BEGIN Text excerpt

I know it is shocking, but I am not perfect. I will give you a moment is get over the shock...haha. Even though I can say I'm not perfect doesn't stop me from trying to be. This past week has been tough and I only made it tougher for myself and Tyler by trying to live up to my idea of perfection. Being the "perfect wife" and the "perfect mother" is exhausting. One of the things that I struggle with is asking for help. I try to do everything myself and become overwhelmed and stressed out. I just let the stress of trying to be perfect build up and up until I snap. And I usually snap at poor Tyler because he is close by. Poor poor Tyler has been the victim of my beak downs SEVERAL times during our marriage.
Last night I took a big step for me...I asked Tyler for help. Addisyn was getting fussy and ready for bed, and I still had laundry to get done before work in the morning. Normally I would have put off the laundry, gotten Addisyn settled down and in bed, then gone back to the laundry and been up waiting for it to get done. Instead, I stepped out of my comfort zone and asked Tyler to give Addisyn her bedtime bottle and rock her. He gladly helped, and I was able to get the laundry done by the time Addisyn was put in her crib!

END Text excerpt
BEGIN Extracted entries

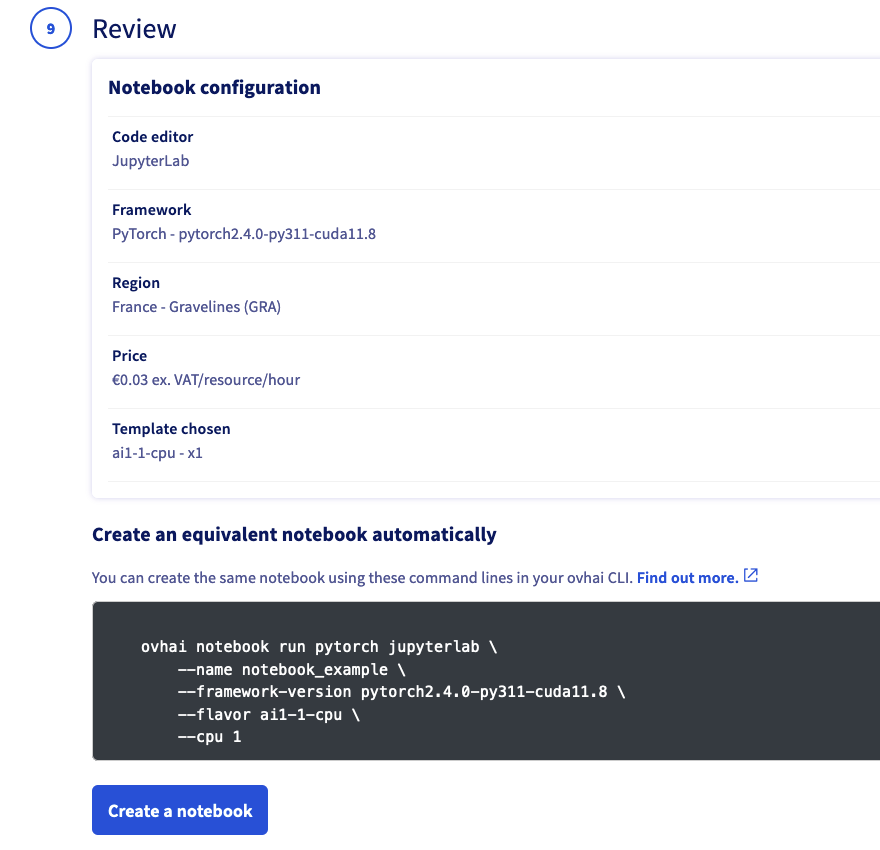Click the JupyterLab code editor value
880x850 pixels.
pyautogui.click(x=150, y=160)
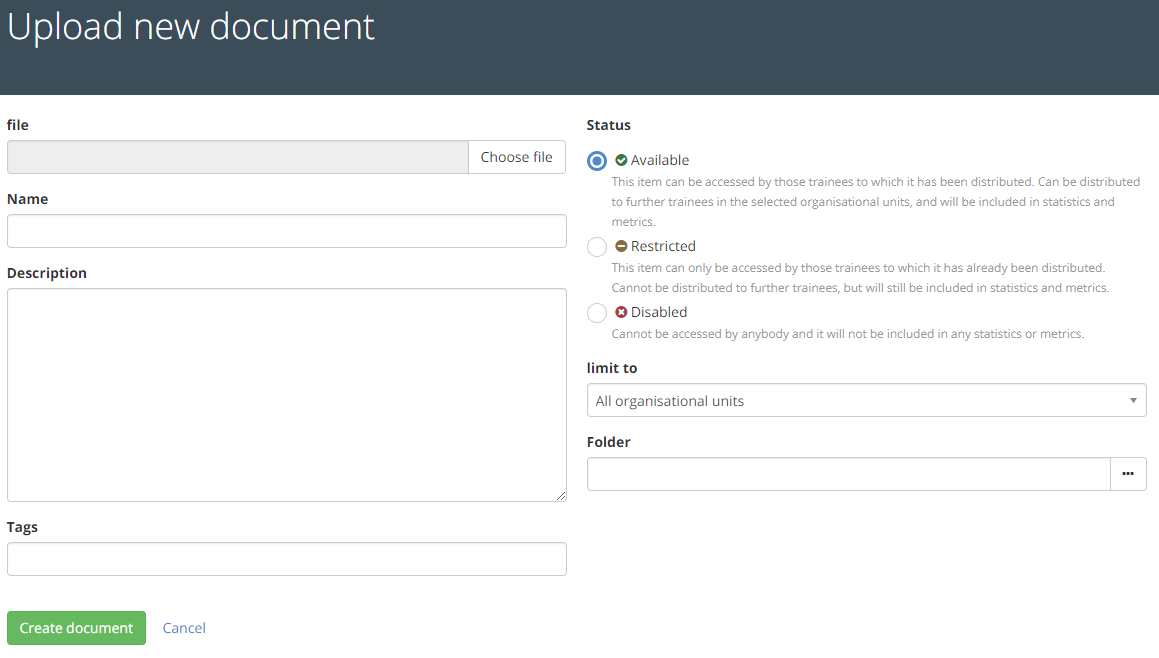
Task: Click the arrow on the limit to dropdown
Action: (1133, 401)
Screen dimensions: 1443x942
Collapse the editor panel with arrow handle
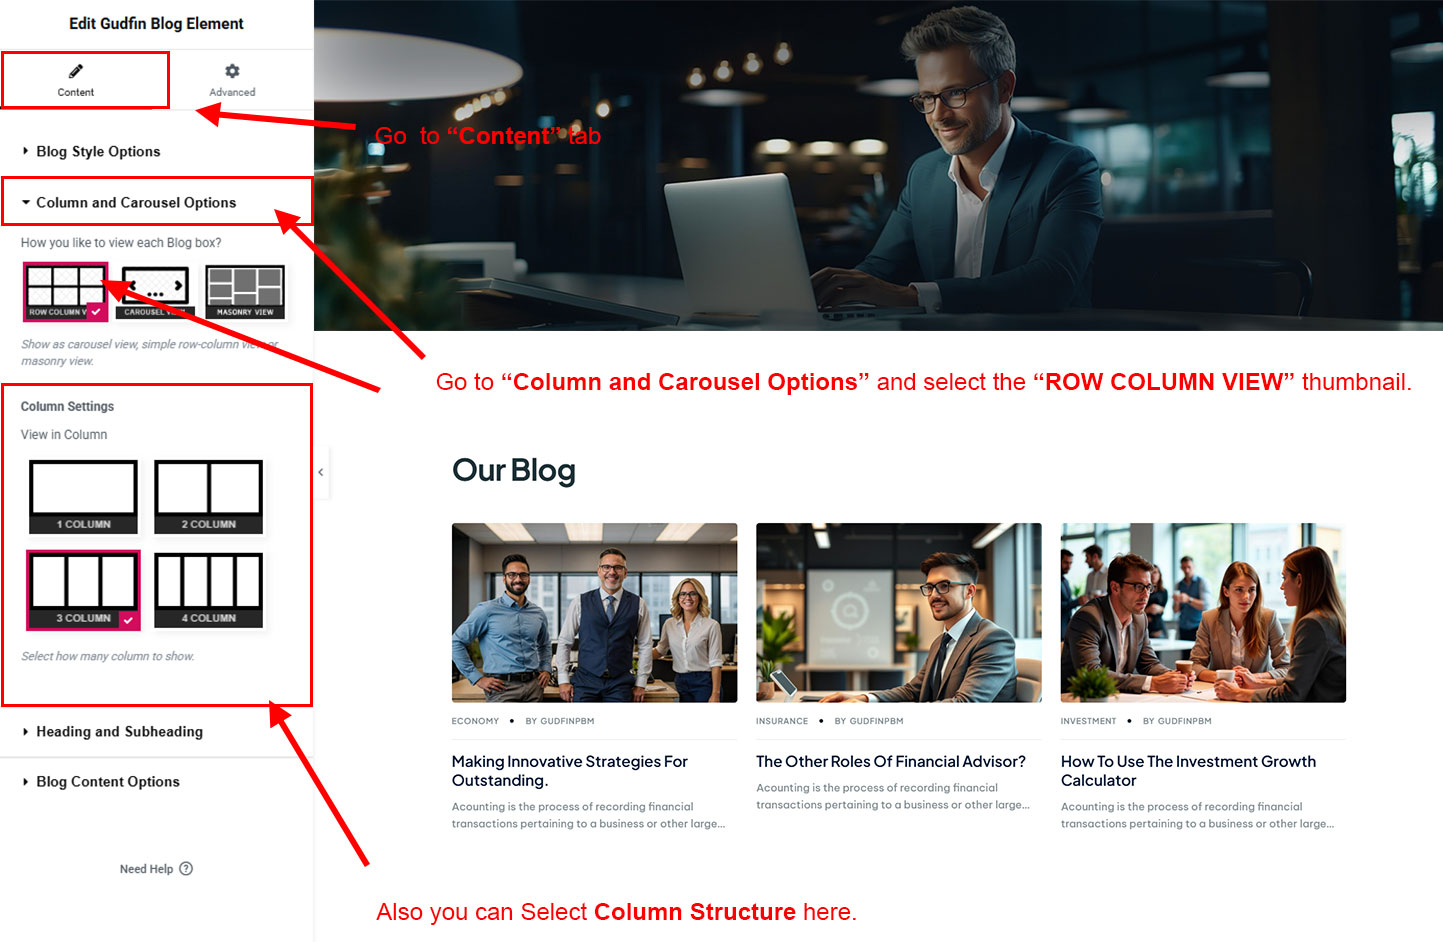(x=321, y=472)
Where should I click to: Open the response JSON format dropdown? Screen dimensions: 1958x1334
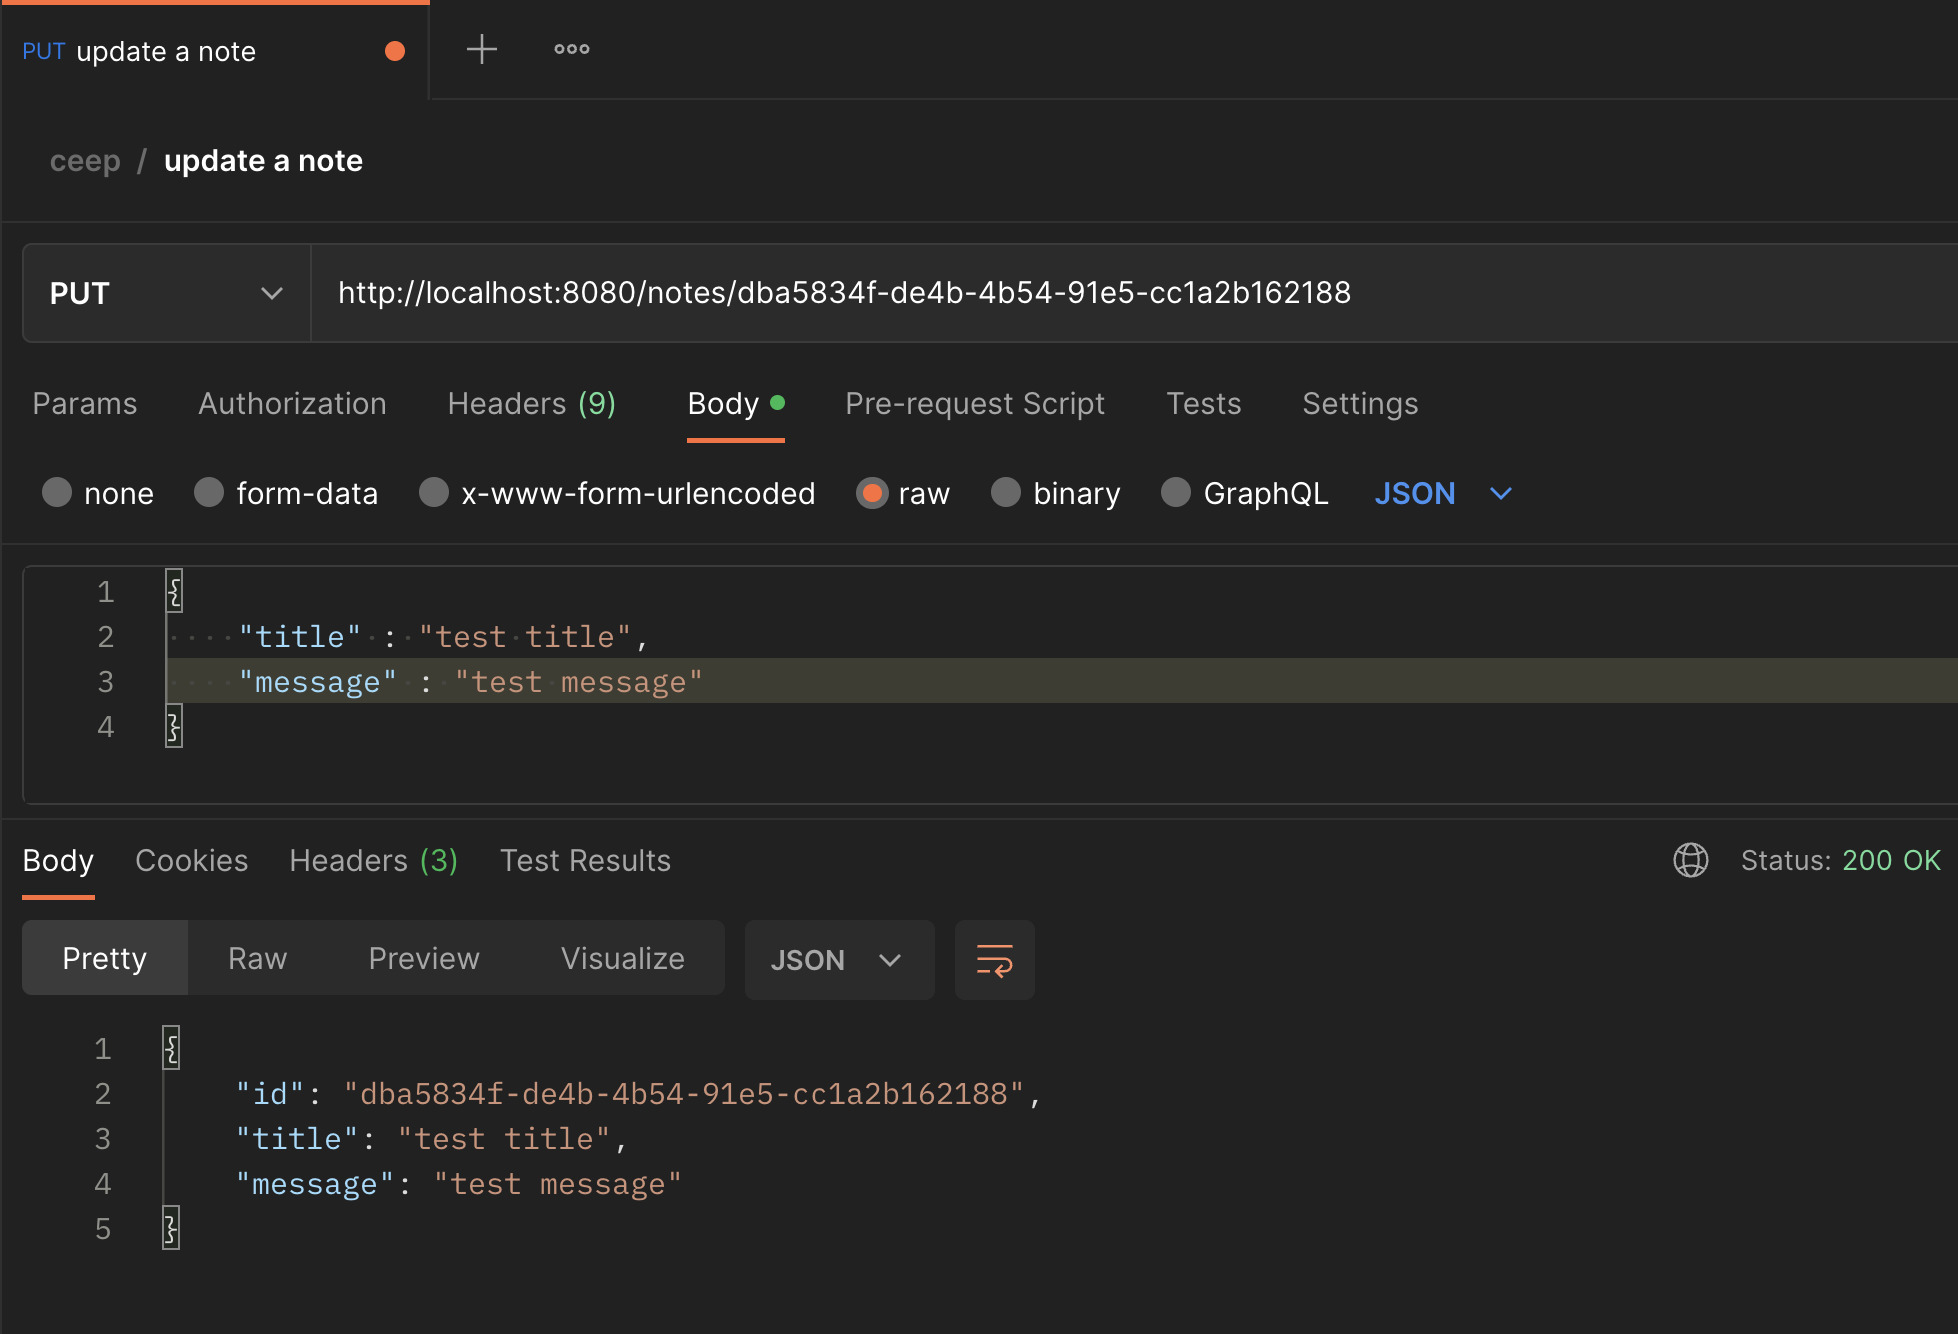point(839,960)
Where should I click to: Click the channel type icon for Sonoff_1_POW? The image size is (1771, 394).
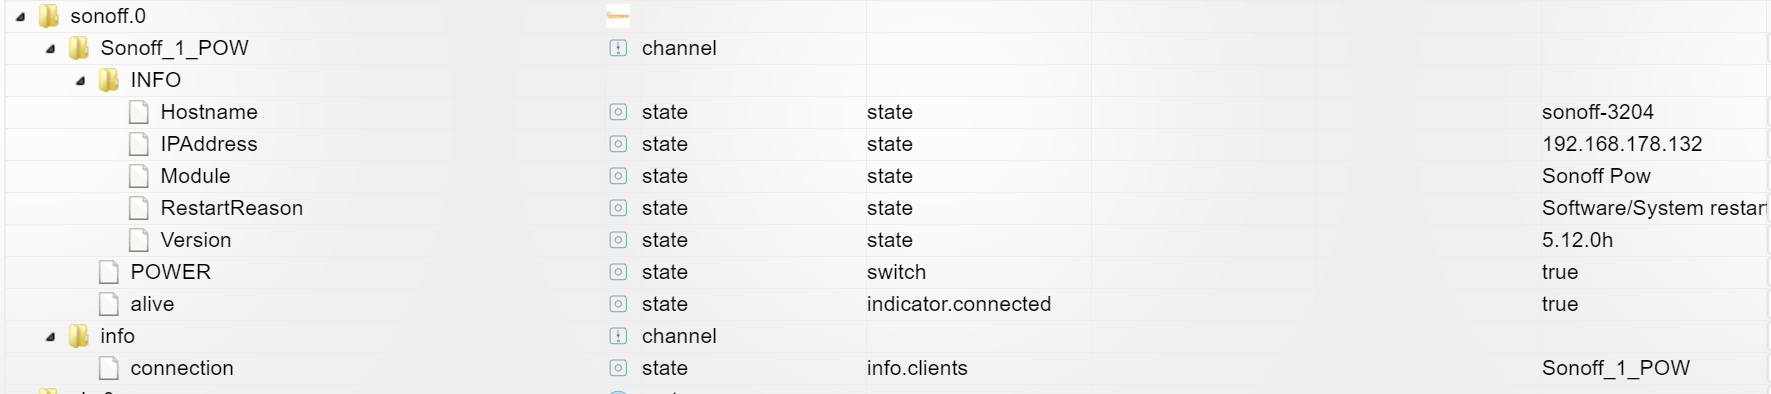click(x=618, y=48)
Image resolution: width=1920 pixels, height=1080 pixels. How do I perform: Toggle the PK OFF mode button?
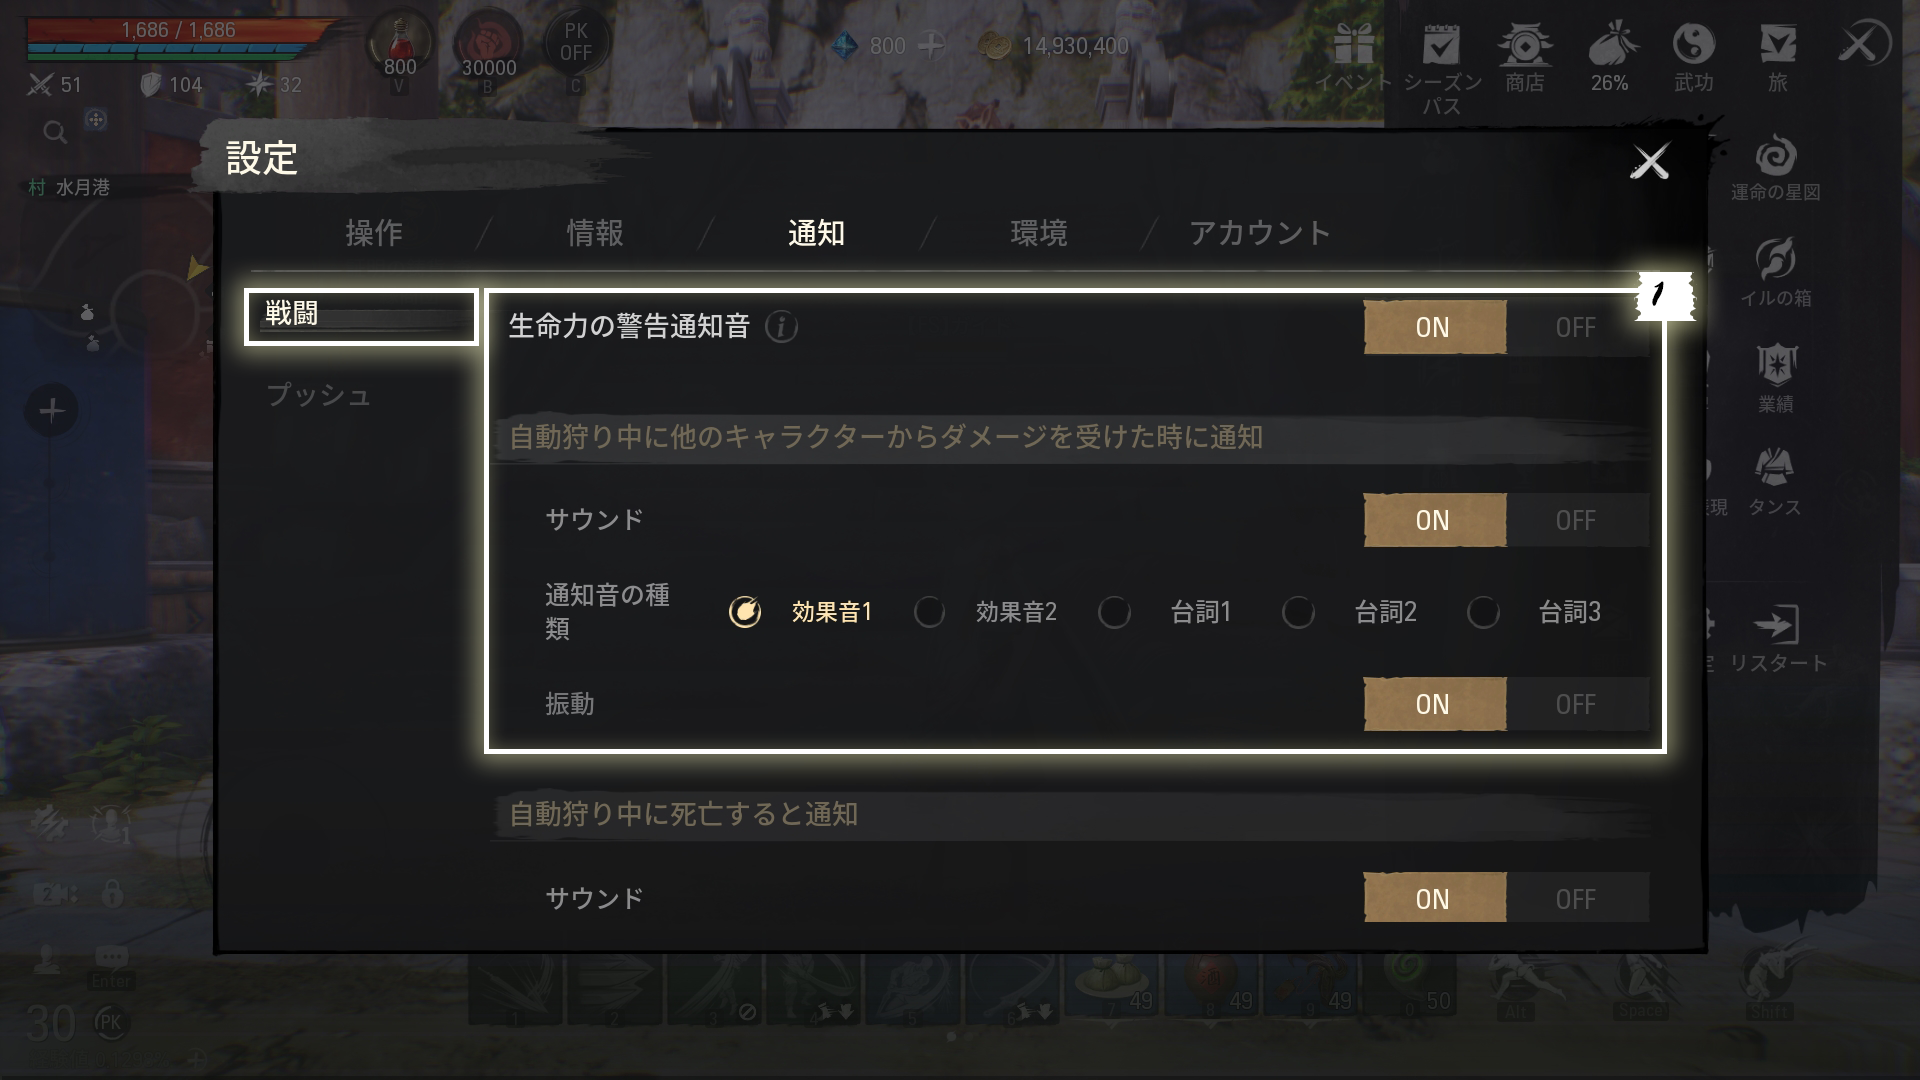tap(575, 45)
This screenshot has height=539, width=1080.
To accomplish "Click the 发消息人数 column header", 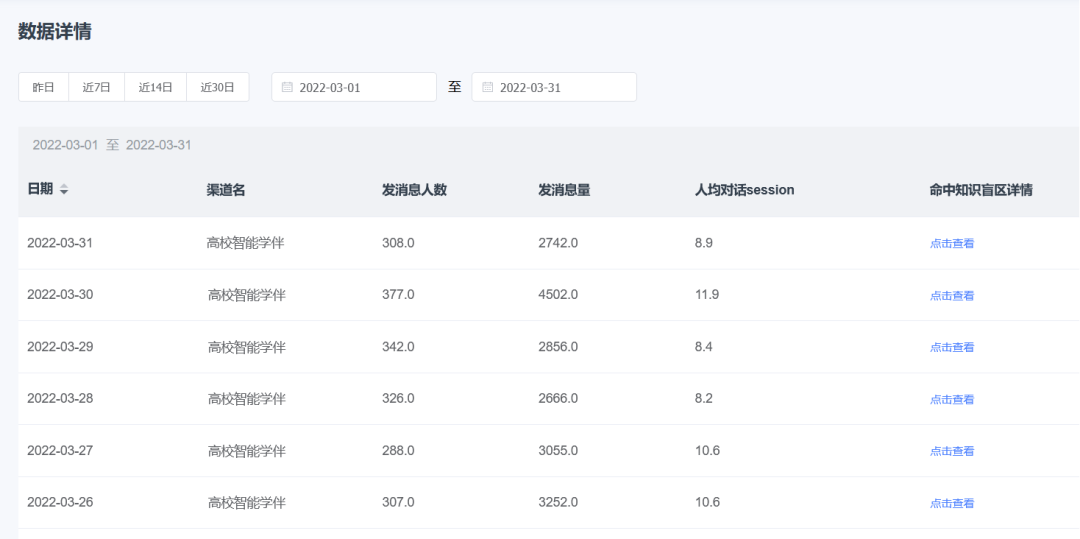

END Extracted entries

**Work to be completed:** In the post about asking for help, what did the writer ask Tyler to do last night? Please answer in one sentence. The records are separate material, unrelated to the post.

**Solved exercise:** The writer asked Tyler to give Addisyn her bedtime bottle and rock her.